Der Fall erregte Aufsehen weit über die Grenzen Brasiliens hinaus. 2024 wurden die früheren Militärpolizisten Ronnie Lessa und Élcio Queiroz wegen des Mordes zu 78 beziehungsweise 59 Jahren und acht Monaten Haft verurteilt. Im Rahmen einer Kronzeugen-Regelung nannte Lessa die Namen der Auftraggeber. Die Brüder Brazão müssen laut dem Richterspruch ein Schmerzensgeld in Höhe von insgesamt sieben Millionen Reais (rund 1,16 Millionen Euro) an die Angehörigen der zwei Toten und an die Überlebende zahlen.

Franco politische Hoffnungsträgerin und LGBT-Ikone

Neben dem ehemaligen Kongressabgeordneten João Francisco „Chiquinho“ Brazão und seinem Bruder Domingos, der ein Mitglied des Rechnungshofes war, verurteilte der Oberste Gerichtshof außerdem den ehemaligen Chef der Zivilpolizei, Rivaldo Barbosa, wegen Behinderung der Ermittlungen und Korruption zu 18 Jahren Haft. Eine direkte Verbindung zur Tat sei ihm nicht nachweisbar. Des Weiteren wurden zwei Militärpolizisten wegen der Überwachung Francos sowie Zugehörigkeit zur Miliz verurteilt.

Die Beweisführung im Prozess stützte sich größtenteils auf die Aussagen des Täters Ronnie Lessa, was die Verteidigung unzureichend fand. Moraes hingegen erklärte, die Schilderungen Lessas deckten sich mit anderen Aussagen und Beweismitteln. Er gab als erster von drei Richtern und einer Richterin sein Votum für schuldig ab. Die anderen drei folgten seinem Beispiel.

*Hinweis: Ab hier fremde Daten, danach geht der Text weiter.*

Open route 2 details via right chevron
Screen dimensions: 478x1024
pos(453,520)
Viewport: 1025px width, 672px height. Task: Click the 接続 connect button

Die Afrobrasilianerin Franco, die selbst in einem Armenviertel aufgewachsen war und sich auch gegen Polizeigewalt einsetzte, galt als politische Hoffnungsträgerin. Sie lebte in einer gleichgeschlechtlichen Beziehung und war auch eine Ikone der LGBT-Bewegung in ganz Brasilien.